### Written problem A
Name every platform where the guest essay below says its podcast version can be heard.
### Written problem B
From the guest essay below, reproduce the passage from "When I first" to "through mass migration." word for word.

### Provided text
Please consider supporting our mission to help everyone better understand and become smarter about the Jewish world. A gift of any amount helps keep our platform free of advertising and accessible to all.
This is a guest essay written by Ben Koan of the newsletter, “The Thousand-Year View.”
You can also listen to the podcast version of this essay on Apple Podcasts, YouTube Music, YouTube, and Spotify.
When I first saw footage of white supremacists chanting “Jews will not replace us!” at a 2017 “Unite the Right” Rally in Charlottesville, Virgina, I admittedly wondered, “How many Jews do they think there are?”
Outside of Israel and a few major cities, Jews barely have the numbers to make a minyan, let alone replace non-Jews through mass migration.
Of course, upon further research, I discovered that the chant was ever so slightly more grounded in reality. Rather than literally seeking to “replace us,” the argument goes, Jews are masterminding a plot to replace Western populations with non-white migrants.

### Supplied material

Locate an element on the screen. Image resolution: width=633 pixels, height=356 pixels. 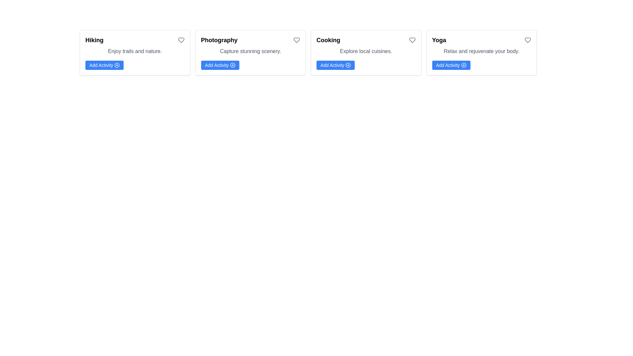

### Written solution A
Apple Podcasts, YouTube Music, YouTube, Spotify

### Written solution B
When I first saw footage of white supremacists chanting “Jews will not replace us!” at a 2017 “Unite the Right” Rally in Charlottesville, Virgina, I admittedly wondered, “How many Jews do they think there are?”
Outside of Israel and a few major cities, Jews barely have the numbers to make a minyan, let alone replace non-Jews through mass migration.